▶
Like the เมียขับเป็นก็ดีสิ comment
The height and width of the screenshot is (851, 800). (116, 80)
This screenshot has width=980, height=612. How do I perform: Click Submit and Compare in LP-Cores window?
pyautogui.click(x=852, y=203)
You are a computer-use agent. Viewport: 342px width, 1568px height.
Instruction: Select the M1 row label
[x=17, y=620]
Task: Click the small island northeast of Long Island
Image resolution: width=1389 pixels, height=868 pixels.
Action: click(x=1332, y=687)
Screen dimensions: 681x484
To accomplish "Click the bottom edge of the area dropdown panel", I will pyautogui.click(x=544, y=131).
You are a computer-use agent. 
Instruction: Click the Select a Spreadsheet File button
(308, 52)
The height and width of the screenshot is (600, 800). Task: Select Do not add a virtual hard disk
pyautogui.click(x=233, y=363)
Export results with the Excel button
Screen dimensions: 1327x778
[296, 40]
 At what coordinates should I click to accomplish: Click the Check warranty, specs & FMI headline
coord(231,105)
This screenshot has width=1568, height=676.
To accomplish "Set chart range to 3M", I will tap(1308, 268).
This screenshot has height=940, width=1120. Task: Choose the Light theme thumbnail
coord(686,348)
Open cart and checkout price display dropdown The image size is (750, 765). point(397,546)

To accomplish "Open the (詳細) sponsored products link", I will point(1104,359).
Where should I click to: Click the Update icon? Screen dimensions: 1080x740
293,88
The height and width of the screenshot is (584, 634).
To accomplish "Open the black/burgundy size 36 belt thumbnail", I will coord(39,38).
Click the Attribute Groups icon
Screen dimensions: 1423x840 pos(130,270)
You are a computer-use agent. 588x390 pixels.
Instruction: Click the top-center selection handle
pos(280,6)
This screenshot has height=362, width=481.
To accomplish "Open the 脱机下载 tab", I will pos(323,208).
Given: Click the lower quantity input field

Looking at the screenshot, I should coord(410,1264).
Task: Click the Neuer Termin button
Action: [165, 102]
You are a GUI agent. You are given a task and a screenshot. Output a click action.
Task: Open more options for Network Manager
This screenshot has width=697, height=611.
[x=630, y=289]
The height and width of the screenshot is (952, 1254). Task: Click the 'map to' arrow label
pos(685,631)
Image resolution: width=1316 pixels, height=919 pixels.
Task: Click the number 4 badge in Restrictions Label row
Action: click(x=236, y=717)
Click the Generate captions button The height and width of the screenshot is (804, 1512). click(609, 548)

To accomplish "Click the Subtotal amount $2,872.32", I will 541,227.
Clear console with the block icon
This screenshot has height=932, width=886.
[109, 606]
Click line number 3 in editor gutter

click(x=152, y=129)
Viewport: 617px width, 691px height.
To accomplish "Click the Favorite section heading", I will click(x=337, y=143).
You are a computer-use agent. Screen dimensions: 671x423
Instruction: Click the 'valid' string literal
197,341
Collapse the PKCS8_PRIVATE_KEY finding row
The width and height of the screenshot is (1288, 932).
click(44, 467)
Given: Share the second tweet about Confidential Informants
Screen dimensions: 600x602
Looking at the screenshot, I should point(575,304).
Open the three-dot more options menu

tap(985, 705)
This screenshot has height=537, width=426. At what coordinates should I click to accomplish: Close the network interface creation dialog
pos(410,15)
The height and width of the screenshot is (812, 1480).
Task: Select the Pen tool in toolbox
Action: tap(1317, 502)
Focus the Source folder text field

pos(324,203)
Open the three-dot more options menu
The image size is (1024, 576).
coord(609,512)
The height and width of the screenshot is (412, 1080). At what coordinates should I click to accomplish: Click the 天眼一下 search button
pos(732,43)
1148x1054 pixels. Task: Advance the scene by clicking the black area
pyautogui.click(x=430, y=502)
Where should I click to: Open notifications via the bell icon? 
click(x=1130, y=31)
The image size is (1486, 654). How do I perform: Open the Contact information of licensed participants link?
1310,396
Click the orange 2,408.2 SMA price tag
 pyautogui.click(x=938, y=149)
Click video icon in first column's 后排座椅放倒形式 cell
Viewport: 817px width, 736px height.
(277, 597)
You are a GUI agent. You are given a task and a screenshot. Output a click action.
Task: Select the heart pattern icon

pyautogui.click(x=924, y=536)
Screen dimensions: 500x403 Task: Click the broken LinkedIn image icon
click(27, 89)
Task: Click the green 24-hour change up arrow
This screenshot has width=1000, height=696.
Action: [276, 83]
◀
ASSIGNMENT
Pull out each line of the listing that holds the string "agent".

ANSWER SECTION
You are a computer-use agent. Viewport: 342px width, 1568px height.
You are a computer-use agent. 
You are a computer-use agent. 588x390 pixels.
You are a GUI agent. You are given a task and a screenshot. Output a click action.
You are a computer-use agent. Screen dimensions: 671x423
You are a GUI agent. You are given a task and a screenshot. Output a click action.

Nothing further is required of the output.